* _WHAT YOU ARE ASKED TO DO_
Answer these from the informed consent text below:
(a) Whose agreement does "informed consent" refer to?
(b) If data from a study are published, when may the person be identified?
(c) For research involving more than minimal risk, what must be explained?

=== TEXT PROVIDED ===

- Member expires
- Provider can no longer provide services ordered on the comprehensive care plan.
INFORMED CONSENT
- “Informed consent” means the knowing and voluntary agreement, without undue inducement or any element of force, fraud, deceit, duress, or other form of constraint or coercion, of a person who is capable of exercising free power of choice. For the purposes of human research, the basic elements of information necessary to determine the existence of such consent shall include the following:
- A reasonable and comprehensible explanation to the person of the proposed procedures or protocols to be followed, their purposes, including descriptions of any attendant discomforts, and risks and benefits reasonably to be expected, how the results of the human research are disseminated, and how the identity of the person is protected;
- A disclosure of any appropriate alternative procedures or therapies that might be advantageous for the person, together with their side effects, risks, and benefits;
- A description of any adverse consequences and risks to be expected and an indication of whether there may be other significant risks not yet identified;
- An instruction that the person may withdraw his consent and discontinue participation in the human research at any time without prejudice to him or fear of reprisal;
- An explanation of any costs or compensation that may accrue to the person and, if applicable, the availability of third-party reimbursement for the proposed procedures or protocols or any medical care that may be available if an injury occurs
- An offer to answer any inquiries by the person or, if applicable, his legally authorized representative concerning the procedures and protocols and a description of the ways in which concerns may be raised or questions asked
- A statement that the study involves research and an explanation that includes identification of any procedures that are experimental; the expected duration of the person’s participation; a statement describing the extent, if any, to which confidentiality of records identifying the participant will be maintained; and if any data from this study are published, the person will not be identified without his written permission;
- A disclosure of any appropriate alternative procedures or therapies that might be advantageous for the person;
- A statement that participation is voluntary, refusal to participate will involve no penalty or loss of benefits to which the person is otherwise entitled, and the person may discontinue participation at any time without penalty or loss of benefits to which he is otherwise entitled
- An explanation of whom to contact for answers to pertinent questions about the research and research participants’ rights, and whom to contact in the event of a research-related injury; and
- For research involving more than minimal risk, an explanation as to whether any compensation or medical care is available if injury occurs and, if so, what is included or where further information may be obtained.

=== GIVEN ENTRIES ===

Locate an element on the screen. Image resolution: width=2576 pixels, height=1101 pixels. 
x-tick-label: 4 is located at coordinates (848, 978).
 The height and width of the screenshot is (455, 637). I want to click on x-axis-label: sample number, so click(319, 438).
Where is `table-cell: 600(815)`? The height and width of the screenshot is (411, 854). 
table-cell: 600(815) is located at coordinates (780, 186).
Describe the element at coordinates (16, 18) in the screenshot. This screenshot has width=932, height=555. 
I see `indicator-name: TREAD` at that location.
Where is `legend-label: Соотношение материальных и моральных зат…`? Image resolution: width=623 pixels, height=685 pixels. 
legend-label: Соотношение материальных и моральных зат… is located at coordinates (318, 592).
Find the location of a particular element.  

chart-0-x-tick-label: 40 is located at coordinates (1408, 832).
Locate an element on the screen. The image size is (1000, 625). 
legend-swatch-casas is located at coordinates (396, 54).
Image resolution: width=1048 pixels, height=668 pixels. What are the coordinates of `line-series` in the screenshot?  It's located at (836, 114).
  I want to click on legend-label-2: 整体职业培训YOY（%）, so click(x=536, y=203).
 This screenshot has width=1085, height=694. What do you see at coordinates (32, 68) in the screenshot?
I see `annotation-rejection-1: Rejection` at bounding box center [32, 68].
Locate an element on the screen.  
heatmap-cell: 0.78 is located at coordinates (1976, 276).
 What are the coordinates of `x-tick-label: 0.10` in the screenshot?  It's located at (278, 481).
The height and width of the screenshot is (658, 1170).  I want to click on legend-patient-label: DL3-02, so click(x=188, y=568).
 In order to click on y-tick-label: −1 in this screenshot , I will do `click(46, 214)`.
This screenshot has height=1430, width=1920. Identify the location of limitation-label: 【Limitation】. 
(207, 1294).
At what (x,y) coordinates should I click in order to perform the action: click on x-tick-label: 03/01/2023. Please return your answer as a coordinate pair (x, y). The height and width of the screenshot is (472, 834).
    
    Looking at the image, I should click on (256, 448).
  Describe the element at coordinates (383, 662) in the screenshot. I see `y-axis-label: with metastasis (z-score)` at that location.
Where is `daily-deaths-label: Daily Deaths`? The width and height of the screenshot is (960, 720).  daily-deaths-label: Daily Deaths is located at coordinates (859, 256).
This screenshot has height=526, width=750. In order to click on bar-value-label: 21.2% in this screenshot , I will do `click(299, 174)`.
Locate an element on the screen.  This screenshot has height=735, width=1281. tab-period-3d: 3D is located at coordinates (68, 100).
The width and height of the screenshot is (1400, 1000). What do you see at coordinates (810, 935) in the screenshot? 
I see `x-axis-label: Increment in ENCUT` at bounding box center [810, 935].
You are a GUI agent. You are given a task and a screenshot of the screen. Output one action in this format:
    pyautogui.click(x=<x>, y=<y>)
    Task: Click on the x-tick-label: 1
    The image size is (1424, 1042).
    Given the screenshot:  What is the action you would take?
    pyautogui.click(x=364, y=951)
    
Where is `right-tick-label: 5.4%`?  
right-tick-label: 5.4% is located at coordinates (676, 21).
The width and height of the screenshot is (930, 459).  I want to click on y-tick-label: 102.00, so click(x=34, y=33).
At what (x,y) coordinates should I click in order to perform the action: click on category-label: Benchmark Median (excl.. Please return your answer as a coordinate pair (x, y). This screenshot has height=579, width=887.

===

* _EXPECTED ANSWER_
(a) The agreement of a person who is capable of exercising free power of choice.
(b) Only with the person's written permission.
(c) Whether any compensation or medical care is available if injury occurs and, if so, what is included or where further information may be obtained.